The study, published in the journal Cell Reports Medicine, builds on previous work done with metformin. Last summer, Morshead and researchers from The Hospital for Sick Children (SickKids) showed that metformin administered after cranial radiation encouraged neurogenesis, or the process of making new neurons in the brain.
Morshead says that, given the safety of metformin, the research will hopefully proceed quickly to clinical trials.
“Anything we can do to stop children from having these long-term impairments would be very positive,” she says. “For children with brain tumours who need cranial radiation, to be able to do something that would ensure their brain is damaged less in the first place, rather than try to repair it after the fact, would be life-changing for these children and their families.”

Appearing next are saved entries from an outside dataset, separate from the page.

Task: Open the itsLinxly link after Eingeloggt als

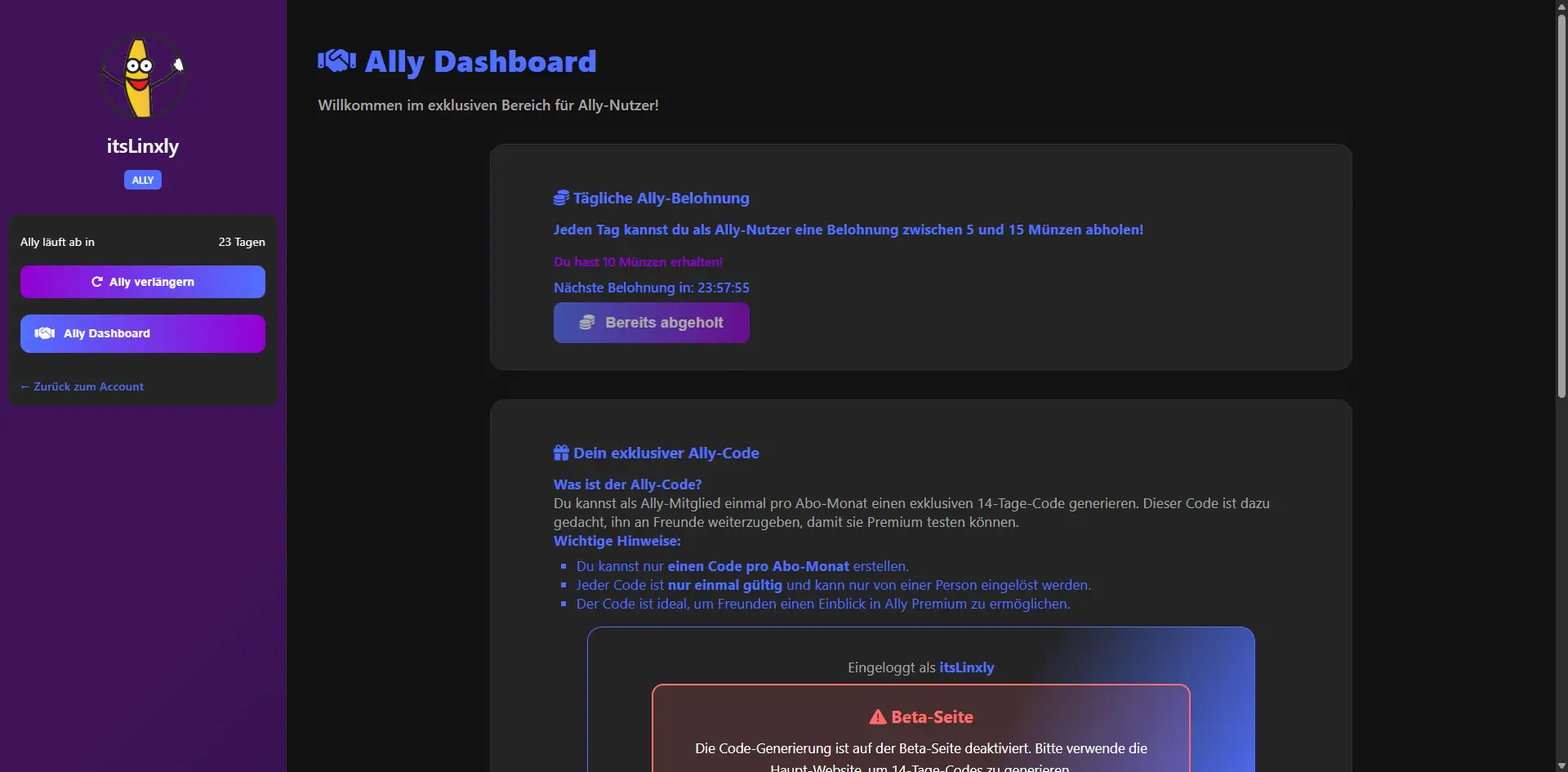Action: pos(966,667)
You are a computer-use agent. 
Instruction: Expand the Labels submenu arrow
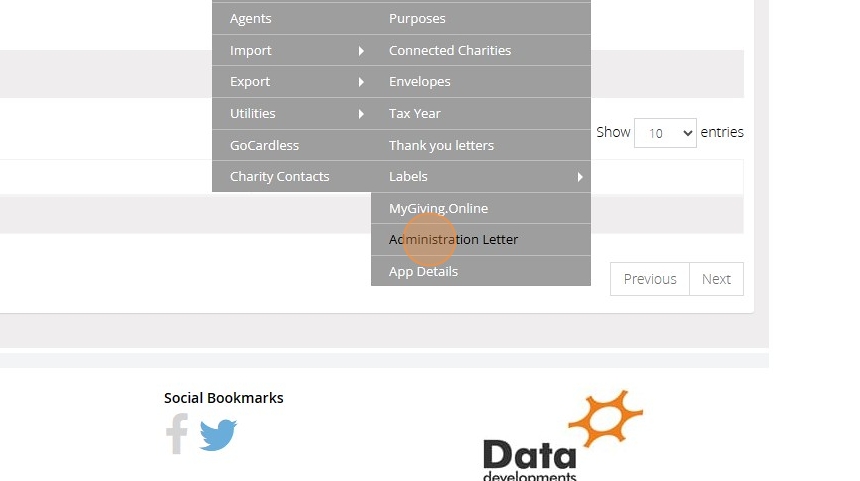(x=579, y=177)

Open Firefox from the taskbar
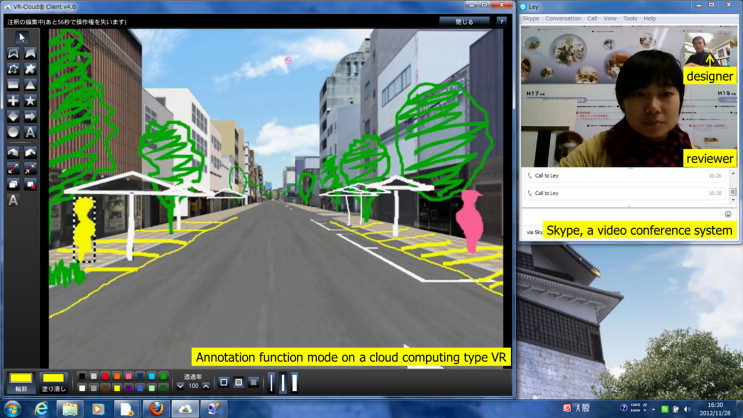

Notably, the previous metformin study, which looked at administering the metformin after the cranial radiation and once the damage had already occurred, found that the benefits of metformin were seen only in juvenile females. Morshead says the more recent study showed no sex-specific effect, which indicates that pre-treating children with metformin could provide additional benefit.
Cognitive deficits from radiation can result from killing newborn neurons that underly learning and memory. Morshead says the study shows that metformin offers neuroprotection to animals who were given the drug prior to the cranial radiation.
“Radiation is an insult on the brain, and our study showed that we’re able to protect the micro environment because the metformin decreases brain inflammation. After the drug treatment, newborn neurons were not lost and could keep making new connections in the part of the brain that is important for olfactory memory.”
Morshead, whose lab is located at the Donnelly Centre for Cellular and Biomolecular Research, says that, for this project, the researchers taught animals where to find a food reward based on a particular smell. One type of scent belonged to a dish that had a hidden treat and another type of smell belonged to a dish that had no hidden treat. Only mice that had the metformin treatment before radiation could remember which scent was associated with the treat.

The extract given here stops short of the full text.